Time Limit: 2000/1000 MS (Java/Others) Memory Limit: 65536/32768 K (Java/Others) Total Submission(s): 96673 Accepted Submission(s): 33689

Problem Description FatMouse prepared M pounds of cat food, ready to trade with the cats guarding the warehouse containing his favorite food, JavaBean. The warehouse has N rooms. The i-th room contains J[i] pounds of JavaBeans and requires F[i] pounds of cat food. FatMouse does not have to trade for all the JavaBeans in the room, instead, he may get J[i]* a% pounds of JavaBeans if he pays F[i]* a% pounds of cat food. Here a is a real number. Now he is assigning this homework to you: tell him the maximum amount of JavaBeans he can obtain.

Input The input consists of multiple test cases. Each test case begins with a line containing two non-negative integers M and N. Then N lines follow, each contains two non-negative integers J[i] and F[i] respectively. The last test case is followed by two -1’s. All integers are not greater than 1000.

Output For each test case, print in a single line a real number accurate up to 3 decimal places, which is the maximum amount of JavaBeans that FatMouse can obtain.

::::::

_问题与任务_.
A - 根据上面的题目，判断以下说法是否符合原文：(i) 仓库共有 N 个房间；(ii) 所有整数都不超过 1000；(iii) 输出结果应精确到小数点后两位。逐条回答“是”或“否”，并引用原文中起决定作用的词句。
B - 列出下方数据行中所有含有字符串“size”的行，逐行原样抄录。

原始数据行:
::::::

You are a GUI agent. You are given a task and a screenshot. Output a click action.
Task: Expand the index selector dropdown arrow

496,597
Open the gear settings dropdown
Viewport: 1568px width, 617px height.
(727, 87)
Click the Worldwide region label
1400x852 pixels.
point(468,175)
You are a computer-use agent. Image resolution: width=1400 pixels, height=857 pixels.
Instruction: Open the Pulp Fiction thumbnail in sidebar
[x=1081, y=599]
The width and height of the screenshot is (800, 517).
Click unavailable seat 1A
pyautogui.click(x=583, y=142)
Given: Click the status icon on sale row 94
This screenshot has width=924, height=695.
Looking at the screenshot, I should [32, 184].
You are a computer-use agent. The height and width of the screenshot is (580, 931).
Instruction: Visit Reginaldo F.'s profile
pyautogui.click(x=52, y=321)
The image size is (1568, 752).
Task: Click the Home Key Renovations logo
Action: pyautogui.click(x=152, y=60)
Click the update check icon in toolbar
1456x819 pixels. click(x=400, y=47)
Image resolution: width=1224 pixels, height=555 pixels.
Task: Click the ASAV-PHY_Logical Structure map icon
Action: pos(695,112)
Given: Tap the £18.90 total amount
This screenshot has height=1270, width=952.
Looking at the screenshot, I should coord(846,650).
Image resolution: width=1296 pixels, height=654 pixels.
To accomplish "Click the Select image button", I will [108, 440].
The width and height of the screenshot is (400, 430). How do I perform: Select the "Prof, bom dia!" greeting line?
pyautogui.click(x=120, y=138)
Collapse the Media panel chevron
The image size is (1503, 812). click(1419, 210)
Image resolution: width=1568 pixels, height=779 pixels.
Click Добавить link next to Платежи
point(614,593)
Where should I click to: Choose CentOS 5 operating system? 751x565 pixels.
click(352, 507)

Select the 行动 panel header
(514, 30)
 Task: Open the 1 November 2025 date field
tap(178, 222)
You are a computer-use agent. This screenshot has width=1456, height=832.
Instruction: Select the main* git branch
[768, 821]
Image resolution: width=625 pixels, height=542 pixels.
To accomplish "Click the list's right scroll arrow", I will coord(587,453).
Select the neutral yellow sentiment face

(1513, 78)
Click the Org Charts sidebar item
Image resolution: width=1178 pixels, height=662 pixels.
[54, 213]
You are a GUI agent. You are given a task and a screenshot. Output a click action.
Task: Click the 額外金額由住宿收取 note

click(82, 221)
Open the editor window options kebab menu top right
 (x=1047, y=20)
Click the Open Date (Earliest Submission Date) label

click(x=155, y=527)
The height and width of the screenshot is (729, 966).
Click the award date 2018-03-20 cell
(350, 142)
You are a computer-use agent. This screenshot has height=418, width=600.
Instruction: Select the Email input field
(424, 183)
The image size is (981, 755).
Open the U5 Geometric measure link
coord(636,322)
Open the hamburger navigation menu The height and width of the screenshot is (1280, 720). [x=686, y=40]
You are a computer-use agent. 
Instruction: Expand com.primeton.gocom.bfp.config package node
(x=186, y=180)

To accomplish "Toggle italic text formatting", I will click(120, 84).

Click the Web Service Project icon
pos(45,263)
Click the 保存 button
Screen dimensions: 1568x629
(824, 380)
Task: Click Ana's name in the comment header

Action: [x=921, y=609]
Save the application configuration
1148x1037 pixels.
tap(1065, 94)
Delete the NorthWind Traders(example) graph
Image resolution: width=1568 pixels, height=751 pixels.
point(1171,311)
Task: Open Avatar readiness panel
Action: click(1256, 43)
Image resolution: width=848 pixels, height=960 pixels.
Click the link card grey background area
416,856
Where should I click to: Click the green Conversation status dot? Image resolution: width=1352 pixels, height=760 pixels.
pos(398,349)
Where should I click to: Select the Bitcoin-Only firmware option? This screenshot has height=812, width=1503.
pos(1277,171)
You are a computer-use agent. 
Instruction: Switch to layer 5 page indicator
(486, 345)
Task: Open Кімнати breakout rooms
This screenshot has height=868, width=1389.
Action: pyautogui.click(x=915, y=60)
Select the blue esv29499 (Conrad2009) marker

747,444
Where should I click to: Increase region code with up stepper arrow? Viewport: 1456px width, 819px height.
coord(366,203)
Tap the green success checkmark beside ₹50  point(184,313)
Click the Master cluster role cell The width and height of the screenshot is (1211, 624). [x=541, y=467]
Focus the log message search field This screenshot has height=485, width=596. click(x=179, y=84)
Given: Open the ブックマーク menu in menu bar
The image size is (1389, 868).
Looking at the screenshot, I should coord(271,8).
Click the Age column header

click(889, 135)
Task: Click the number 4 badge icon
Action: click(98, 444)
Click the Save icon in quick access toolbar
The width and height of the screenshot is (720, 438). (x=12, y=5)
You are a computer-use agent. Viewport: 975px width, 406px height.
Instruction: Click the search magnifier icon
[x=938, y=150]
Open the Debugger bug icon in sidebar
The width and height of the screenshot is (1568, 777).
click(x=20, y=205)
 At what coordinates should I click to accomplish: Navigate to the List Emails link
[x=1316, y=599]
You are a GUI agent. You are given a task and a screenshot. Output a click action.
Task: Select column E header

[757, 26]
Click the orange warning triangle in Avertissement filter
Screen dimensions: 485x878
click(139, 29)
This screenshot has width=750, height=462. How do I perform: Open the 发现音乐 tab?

::::::

_参考答案_.
A -
(i) 是："The warehouse has N rooms."
(ii) 是："All integers are not greater than 1000."
(iii) 否："accurate up to 3 decimal places"

B -
The image size is (1568, 752).
The image size is (1503, 812). click(1419, 210)
The image size is (981, 755).
The image size is (1389, 868).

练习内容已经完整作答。